DESCRIPTION OF THE TASK:
Please restate the data exactly, from the first line to the last.

DATA EXTRACTS:
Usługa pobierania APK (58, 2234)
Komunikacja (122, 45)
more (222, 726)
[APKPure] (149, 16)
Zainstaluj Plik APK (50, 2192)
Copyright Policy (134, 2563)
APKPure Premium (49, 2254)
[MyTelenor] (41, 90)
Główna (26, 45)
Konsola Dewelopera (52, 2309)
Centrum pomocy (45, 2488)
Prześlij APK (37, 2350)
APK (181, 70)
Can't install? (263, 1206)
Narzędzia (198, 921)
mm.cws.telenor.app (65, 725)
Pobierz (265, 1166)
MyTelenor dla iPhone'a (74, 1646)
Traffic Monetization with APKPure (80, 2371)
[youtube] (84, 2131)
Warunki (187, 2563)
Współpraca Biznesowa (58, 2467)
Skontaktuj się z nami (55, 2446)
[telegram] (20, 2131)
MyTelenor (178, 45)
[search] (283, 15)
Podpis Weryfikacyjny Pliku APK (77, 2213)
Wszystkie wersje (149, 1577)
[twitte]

ANSWER SPACE:
Usługa pobierania APK (58, 2234)
Komunikacja (122, 45)
more (222, 726)
[APKPure] (149, 16)
Zainstaluj Plik APK (50, 2192)
Copyright Policy (134, 2563)
APKPure Premium (49, 2254)
[MyTelenor] (41, 90)
Główna (26, 45)
Konsola Dewelopera (52, 2309)
Centrum pomocy (45, 2488)
Prześlij APK (37, 2350)
APK (181, 70)
Can't install? (263, 1206)
Narzędzia (198, 921)
mm.cws.telenor.app (65, 725)
Pobierz (265, 1166)
MyTelenor dla iPhone'a (74, 1646)
Traffic Monetization with APKPure (80, 2371)
[youtube] (84, 2131)
Warunki (187, 2563)
Współpraca Biznesowa (58, 2467)
Skontaktuj się z nami (55, 2446)
[telegram] (20, 2131)
MyTelenor (178, 45)
[search] (283, 15)
Podpis Weryfikacyjny Pliku APK (77, 2213)
Wszystkie wersje (149, 1577)
[twitte]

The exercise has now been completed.